Observation and Autonomy

In this series of articles, we will look at the history and challenges of autonomous robotics with the aim of offering insights into the missing elements of large-scale autonomy deployment. 

Part 1 :

The beginning of large-scale autonomy 

From a functional point of view, autonomous robotics operates from two angles, starting with observation to, therefore, define action. Symbolically, every robot has these two capabilities : the first allows it to perceive the environment and the second allows it to act with this environment. The latest advances in industrial cobots or the latest humanoid robots from Boston Dynamics, embody the expertise developed in the field of action. Historically, starting to work from the perspective of ‘action’ is how the first automaton emerged, whose operation was more based on a simple binary signal from a sensor than on a form of intelligence acquired through observation. 

If we consider robot automation as the ability to perform tasks without human supervision, then these automatic robots (automata or automatons) already existed before the first industrial revolution. However, autonomous robots emerged much later.

What is the difference between automatic and autonomous robots? 

An automatic robot performs pre-programmed actions in response to a manual trigger or a basic sensor.

An autonomous robot can be defined as a machine that is set to make an action but is solely programmed to learn and to observe its environment. Then, the robot decides by itself what intermediate actions to take to execute it. 

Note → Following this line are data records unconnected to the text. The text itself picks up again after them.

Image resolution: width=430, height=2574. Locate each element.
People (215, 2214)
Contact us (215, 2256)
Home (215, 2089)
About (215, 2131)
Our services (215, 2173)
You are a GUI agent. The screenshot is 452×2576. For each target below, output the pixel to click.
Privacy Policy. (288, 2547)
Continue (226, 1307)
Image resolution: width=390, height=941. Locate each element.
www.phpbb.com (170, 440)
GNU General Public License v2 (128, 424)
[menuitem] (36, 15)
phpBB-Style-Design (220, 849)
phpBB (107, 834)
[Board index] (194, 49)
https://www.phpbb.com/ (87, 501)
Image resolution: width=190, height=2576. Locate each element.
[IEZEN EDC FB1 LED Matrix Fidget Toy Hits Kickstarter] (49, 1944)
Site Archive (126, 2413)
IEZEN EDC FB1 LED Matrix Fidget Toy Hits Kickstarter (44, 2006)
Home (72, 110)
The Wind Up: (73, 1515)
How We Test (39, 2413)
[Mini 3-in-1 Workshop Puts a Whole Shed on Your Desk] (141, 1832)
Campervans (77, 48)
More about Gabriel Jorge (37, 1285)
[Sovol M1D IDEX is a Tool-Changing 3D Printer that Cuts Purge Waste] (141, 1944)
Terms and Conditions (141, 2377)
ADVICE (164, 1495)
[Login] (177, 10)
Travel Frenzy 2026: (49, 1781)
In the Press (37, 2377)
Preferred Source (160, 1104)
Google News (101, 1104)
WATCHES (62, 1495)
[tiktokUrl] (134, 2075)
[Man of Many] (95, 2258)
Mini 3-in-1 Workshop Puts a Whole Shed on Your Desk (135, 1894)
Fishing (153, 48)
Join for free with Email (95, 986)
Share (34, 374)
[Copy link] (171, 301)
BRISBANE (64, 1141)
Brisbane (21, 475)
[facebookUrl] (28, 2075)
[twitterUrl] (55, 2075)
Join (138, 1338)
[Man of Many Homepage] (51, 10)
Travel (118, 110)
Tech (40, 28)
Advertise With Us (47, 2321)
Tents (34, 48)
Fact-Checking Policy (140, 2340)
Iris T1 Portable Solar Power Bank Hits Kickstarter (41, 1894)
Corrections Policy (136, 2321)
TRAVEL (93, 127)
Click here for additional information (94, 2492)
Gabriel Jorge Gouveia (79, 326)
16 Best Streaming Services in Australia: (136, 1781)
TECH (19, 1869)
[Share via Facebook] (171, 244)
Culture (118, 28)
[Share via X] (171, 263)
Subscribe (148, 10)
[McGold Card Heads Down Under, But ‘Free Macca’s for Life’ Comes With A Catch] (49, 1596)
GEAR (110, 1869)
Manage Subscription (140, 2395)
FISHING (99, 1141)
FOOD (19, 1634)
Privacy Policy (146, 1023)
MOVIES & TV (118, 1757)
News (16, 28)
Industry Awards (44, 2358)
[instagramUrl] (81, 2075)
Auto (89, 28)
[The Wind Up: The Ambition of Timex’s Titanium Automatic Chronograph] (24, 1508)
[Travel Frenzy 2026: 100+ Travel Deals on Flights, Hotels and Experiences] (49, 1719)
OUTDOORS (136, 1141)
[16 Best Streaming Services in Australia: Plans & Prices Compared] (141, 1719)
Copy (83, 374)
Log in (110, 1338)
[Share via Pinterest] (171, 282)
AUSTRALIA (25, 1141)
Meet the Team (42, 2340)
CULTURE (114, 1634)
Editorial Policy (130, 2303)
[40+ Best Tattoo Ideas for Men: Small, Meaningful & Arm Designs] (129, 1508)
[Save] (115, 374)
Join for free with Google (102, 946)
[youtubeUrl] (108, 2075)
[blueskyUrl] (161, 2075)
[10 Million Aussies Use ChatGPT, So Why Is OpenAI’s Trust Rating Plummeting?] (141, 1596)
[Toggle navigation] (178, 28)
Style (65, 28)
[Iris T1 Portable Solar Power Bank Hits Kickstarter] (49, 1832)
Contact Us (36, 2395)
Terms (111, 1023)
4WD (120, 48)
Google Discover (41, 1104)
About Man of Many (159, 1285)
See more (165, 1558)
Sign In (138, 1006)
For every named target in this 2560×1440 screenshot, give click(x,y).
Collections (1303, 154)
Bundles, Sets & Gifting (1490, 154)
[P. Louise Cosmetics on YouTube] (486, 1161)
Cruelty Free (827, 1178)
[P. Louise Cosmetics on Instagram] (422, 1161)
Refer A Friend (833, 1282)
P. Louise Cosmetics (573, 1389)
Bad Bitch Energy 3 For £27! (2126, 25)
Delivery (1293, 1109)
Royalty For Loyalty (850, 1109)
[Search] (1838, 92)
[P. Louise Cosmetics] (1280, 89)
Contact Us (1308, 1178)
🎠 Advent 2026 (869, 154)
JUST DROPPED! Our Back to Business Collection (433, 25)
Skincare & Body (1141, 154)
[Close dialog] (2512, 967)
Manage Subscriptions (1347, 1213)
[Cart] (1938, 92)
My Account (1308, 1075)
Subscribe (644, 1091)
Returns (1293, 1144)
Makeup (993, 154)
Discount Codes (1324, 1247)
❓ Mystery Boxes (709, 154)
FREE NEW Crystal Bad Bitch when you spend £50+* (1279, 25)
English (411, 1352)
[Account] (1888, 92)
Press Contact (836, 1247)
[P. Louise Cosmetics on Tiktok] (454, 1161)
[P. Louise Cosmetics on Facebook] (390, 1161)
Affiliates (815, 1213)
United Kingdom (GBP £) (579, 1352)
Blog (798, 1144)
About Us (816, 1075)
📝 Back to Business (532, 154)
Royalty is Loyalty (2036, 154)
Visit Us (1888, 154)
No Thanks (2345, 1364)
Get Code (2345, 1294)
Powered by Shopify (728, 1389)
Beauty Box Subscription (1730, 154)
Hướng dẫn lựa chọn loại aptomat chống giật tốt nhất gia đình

At the beginning of the 21st century, a new paradigm emerged in the robotics sector to redefine the limits of autonomy. Technological advances in this sector were supported by events that encouraged research, particularly on autonomous cars. After its first edition in 2004, the Defense Advanced Research Projects Agency (DARPA) launched the second DARPA Challenge in 2015, bringing together players from all around the world to explore the field of possibilities regarding autonomous cars. The challenge, which consisted of driving a car autonomously from point A to point B without a driver, was won by Stanley, one of the first autonomous cars. It was equipped with a multiplicity of sensors (Lidars and cameras for perception, GPS for localization) associated with Machine Learning (ML) to understand its environment. After this convincing test, Lidars and ML became the ingredients of the magic recipe to make cars more autonomous. 

Endowing a robot with a high level of autonomy relies on a particular process : perceiving, locating, planning, controlling and acting. The difficulty that limits autonomous systems today lies in perception. The sensors mentioned above are generally used in synergy to provide a global perception of the scene (depth, movement, semantics), and the favorite remains the Lidar. 

The integration of Lidar requires the use of frameworks allowing us to understand the world, to locate obstacles and their nature. This association makes the sensor capable of moving from observation to interpretation.

Levels of autonomy :

Following the DARPA Challenge and the exposure of the “magic recipe”, various level-3 prototypes have been achieved. However, it seems like today’s systems have reached a limit at this level and are struggling to surpass it. In fact, the exacerbated use of sensors, especially lidars, is proving to be a limited recipe to address a major persistent difficulty : the management of rare cases. 

The autonomous car accident that killed Elaine Herzberg was the first in history and had major implications for the autonomous robotics industry. In this case, the vision system developed by Uber at the time was unable to recognize and to identify the approaching obstacle (human) on the side of the road. Although very rare, this type of accident reflects the weakness of the observations on which computer vision algorithms are based. 

To compensate for this difficulty of perception in rare cases, current systems tend to install more sensors to exploit a quantity of data that is near-to-exhaustive on the robot’s environment. This creates heavy, complex, expensive systems. Perhaps this is where the major problem of observation lies : wouldn’t it be better to redefine the vision system and the use of sensors to put intelligence back at the heart of autonomous systems ?

The real industrial revolution will take place when we move from automata to autonomous systems in unstructured and uncontrolled environments.